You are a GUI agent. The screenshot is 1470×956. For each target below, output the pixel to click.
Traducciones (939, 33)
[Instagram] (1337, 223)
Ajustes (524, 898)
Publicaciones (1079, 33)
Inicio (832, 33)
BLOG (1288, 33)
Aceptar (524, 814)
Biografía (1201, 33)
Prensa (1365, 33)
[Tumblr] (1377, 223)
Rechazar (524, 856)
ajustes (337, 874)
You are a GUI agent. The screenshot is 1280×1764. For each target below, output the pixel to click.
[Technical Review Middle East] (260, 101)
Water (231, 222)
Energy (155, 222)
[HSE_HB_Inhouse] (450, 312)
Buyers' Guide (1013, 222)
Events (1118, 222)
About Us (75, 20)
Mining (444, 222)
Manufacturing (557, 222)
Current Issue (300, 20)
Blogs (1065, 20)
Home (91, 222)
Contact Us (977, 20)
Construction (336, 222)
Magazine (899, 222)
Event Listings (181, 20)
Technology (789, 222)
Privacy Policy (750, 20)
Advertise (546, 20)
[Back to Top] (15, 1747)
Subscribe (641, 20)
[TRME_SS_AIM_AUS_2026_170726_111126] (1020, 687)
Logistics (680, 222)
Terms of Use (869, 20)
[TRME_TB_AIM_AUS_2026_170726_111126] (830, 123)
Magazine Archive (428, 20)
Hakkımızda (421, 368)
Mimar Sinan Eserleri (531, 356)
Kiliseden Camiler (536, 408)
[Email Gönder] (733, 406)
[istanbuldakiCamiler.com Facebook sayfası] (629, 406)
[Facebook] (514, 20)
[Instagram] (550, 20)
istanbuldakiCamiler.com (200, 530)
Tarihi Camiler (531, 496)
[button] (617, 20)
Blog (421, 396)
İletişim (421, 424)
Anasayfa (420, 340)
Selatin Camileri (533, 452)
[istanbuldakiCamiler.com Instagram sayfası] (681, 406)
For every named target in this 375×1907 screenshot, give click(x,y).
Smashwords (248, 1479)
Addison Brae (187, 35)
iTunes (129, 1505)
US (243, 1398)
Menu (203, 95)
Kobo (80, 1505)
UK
++++++++++++++++++++
▶ [Try it]: Could the entire listing be reproduced without any alteration?

▶ [Response to the task]:
You are a GUI agent. The screenshot is 1470×956. For each target below, output the pixel to click.
Traducciones (939, 33)
[Instagram] (1337, 223)
Ajustes (524, 898)
Publicaciones (1079, 33)
Inicio (832, 33)
BLOG (1288, 33)
Aceptar (524, 814)
Biografía (1201, 33)
Prensa (1365, 33)
[Tumblr] (1377, 223)
Rechazar (524, 856)
ajustes (337, 874)
You are a GUI agent. The screenshot is 1280×1764. For each target below, output the pixel to click.
[Technical Review Middle East] (260, 101)
Water (231, 222)
Energy (155, 222)
[HSE_HB_Inhouse] (450, 312)
Buyers' Guide (1013, 222)
Events (1118, 222)
About Us (75, 20)
Mining (444, 222)
Manufacturing (557, 222)
Current Issue (300, 20)
Blogs (1065, 20)
Home (91, 222)
Contact Us (977, 20)
Construction (336, 222)
Magazine (899, 222)
Event Listings (181, 20)
Technology (789, 222)
Privacy Policy (750, 20)
Advertise (546, 20)
[Back to Top] (15, 1747)
Subscribe (641, 20)
[TRME_SS_AIM_AUS_2026_170726_111126] (1020, 687)
Logistics (680, 222)
Terms of Use (869, 20)
[TRME_TB_AIM_AUS_2026_170726_111126] (830, 123)
Magazine Archive (428, 20)
Hakkımızda (421, 368)
Mimar Sinan Eserleri (531, 356)
Kiliseden Camiler (536, 408)
[Email Gönder] (733, 406)
[istanbuldakiCamiler.com Facebook sayfası] (629, 406)
[Facebook] (514, 20)
[Instagram] (550, 20)
istanbuldakiCamiler.com (200, 530)
Tarihi Camiler (531, 496)
[button] (617, 20)
Blog (421, 396)
İletişim (421, 424)
Anasayfa (420, 340)
Selatin Camileri (533, 452)
[istanbuldakiCamiler.com Instagram sayfası] (681, 406)
For every named target in this 375×1907 screenshot, give click(x,y).
Smashwords (248, 1479)
Addison Brae (187, 35)
iTunes (129, 1505)
US (243, 1398)
Menu (203, 95)
Kobo (80, 1505)
UK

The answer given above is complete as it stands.